§ EXERCISE AIM
Exclude the pictures, then copy all remaining records exactly.
-=-=-
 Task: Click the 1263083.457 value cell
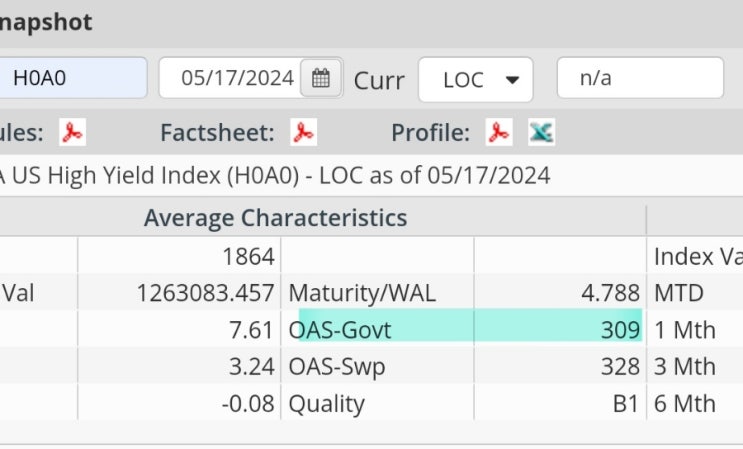[205, 294]
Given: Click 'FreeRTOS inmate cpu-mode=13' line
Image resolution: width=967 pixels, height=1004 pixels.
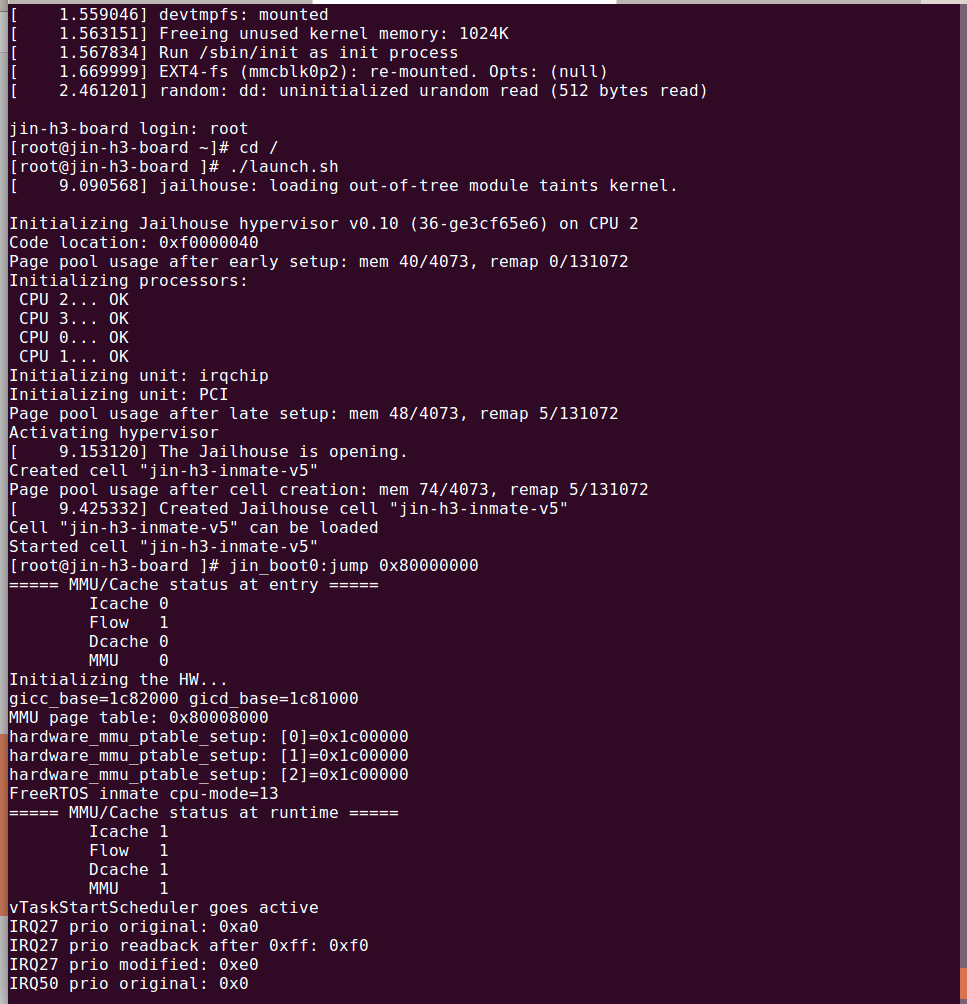Looking at the screenshot, I should [x=144, y=794].
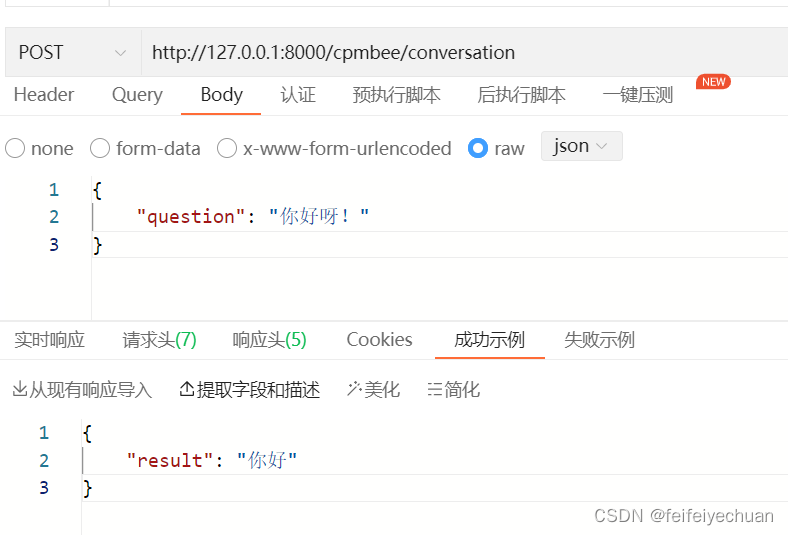Open the 认证 tab
Screen dimensions: 788x535
point(298,95)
-=-=-
§ RESULT OF THIS EXERCISE
 Task: Click the 1263083.457 value cell
[205, 294]
Given: Click 'FreeRTOS inmate cpu-mode=13' line
Image resolution: width=967 pixels, height=1004 pixels.
Looking at the screenshot, I should [x=144, y=794].
Open the 认证 tab
Screen dimensions: 788x535
point(298,95)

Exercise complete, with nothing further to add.